One-upping the sea for realer reality lent calming credence to what I learned from the Master early this a.m.: Cinema is the art of using fakery (his word) to make life's real dreams come true.
At first I was concerned about what the filmmakers will do to my book and Algren -- thinking what the hell, Algren died in 1981 and my nude picture of his lover, Simone de Beauvoir, wasn't a magazine cover until recently -- I now realize that I may be in the middle of a maelstrom. Who knows where cinematography will take my work in its quest for Fellini-like actuality?

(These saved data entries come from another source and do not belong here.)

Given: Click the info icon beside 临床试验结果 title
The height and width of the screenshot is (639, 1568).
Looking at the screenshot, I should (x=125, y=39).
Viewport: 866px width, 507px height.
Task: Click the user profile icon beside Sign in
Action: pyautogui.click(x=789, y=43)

As The New Yorker put it a few months ago, "...France was disrupted by the image of a woman both sexually alive and politically relevant -- defiant and proud and threatening. And while that was going on the president of the country was canoodling with a former model. [...] The picture was taken in 1950, by, of all people, an American -- the photographer Art Shay -- in, of all places, Chicago, where Beauvoir was canoodling bilingually with Nelson Algren." Awash in more seas of comas, the article also dragged in Henry Miller, Anais Nin, Mick Jagger, Donald Trump, Princess Di, Bill Clinton, Tom Cruise, Oprah, Tony Blair, and former French President Mitterrand. It, after all, purported to be a view of the world's changing sexual morality precipitated by my simple nude picture of the world's premier feminist and author of The Second Sex, partly hatched hereabouts at Algen's ten-buck apartment at 1523 Wabansia.
It's a beautiful Chicago (of all places) morning, so I think I'll wander down to the Art Institute near Lake Michigan and brood about how Fellini would use my pictures of Algren owned by that august repository. How they might be juxtaposed with the beloved lake that figured so greatly in our lives and that of Simone de Beauvoir, who, despite The New Yorker's flip inaccuracy, canoodled with Algren only in English because he was monolingual.
I'd hope my movie maker would be more truthful and wouldn't fuck around with the lake whose calmness I find soothing against the backdrop of my turbulent still pictures.